The Scalaz actor doesn't hold threads. It dequeues its mailbox by applying the Strategy to its Effect on messages. The Strategy decides if a thread is held or not.

Erik Engbrecht said...

@Runar - Ahhh...I see that now. Thanks.

Raoul Duke said...

to blur the lines more, i'm curious how Clojure's "agents" play out, as well. certainly Clojure suggests people use non-side-effecting, immutable-persistent approaches.

David Pollak said...

Erik,

I think you missed a couple of pieces of the Lift Actor feature set.

The messageHandler method can be arbitrarily complex which means that it can perform the same kind of operations that the Scala Actor act method can perform in terms of initialization or "between message" processing.

In terms of changing message handling, you gave an example of doing it a very ugly way with LA and a very pretty way with SA. One could very, very easily mix in code to make LA code as pretty as SA code.

Lift Actors support blocking the current thread waiting for a Future to be satisfied or for the response from message send.

As a practical matter, based on the dozen+ projects I've done with Actors, Lift Actors have all the semantics that I've actually used in production code.

Erik Engbrecht said...

@David,
re: arbitrarily complex message processing in LA
I didn't miss this, although perhaps I didn't give it it's full due.

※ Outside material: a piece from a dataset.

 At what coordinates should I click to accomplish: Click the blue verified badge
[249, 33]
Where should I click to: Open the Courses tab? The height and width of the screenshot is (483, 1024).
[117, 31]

It's possibly to layer up pretty much anything on top of LA's message processing. That's my point - the user-programmer has to layer it up. As these layers build up, complexity increases. If it's done right, the layering will probably give you something at least as expressive as SA but considerably more robust and tractable. But done wrong you would get spaghetti.

re: changing message handling
If there's a more elegant way than I showed, which I don't doubt, then please share. I'm sure it could be layered in, but as you layer more stuff in it become much harder to control the complexity.

re: futures vs blocking
I see different intended semantics here but don't doubt you could translate between the two for equivalent behavior.

re: practical matter
Yes. This is undoubtedly true, at least for now, and I think a compelling argument could be made that making more complex patterns commonplace would be a step backward. After all, an individual Agha actor isn't even Turing complete. Only a full configuration achieve Turing completeness. But...there are some really neat things SA's model allows you to do. Some of them are seem dubious, but it's hard to ignore their expressive power.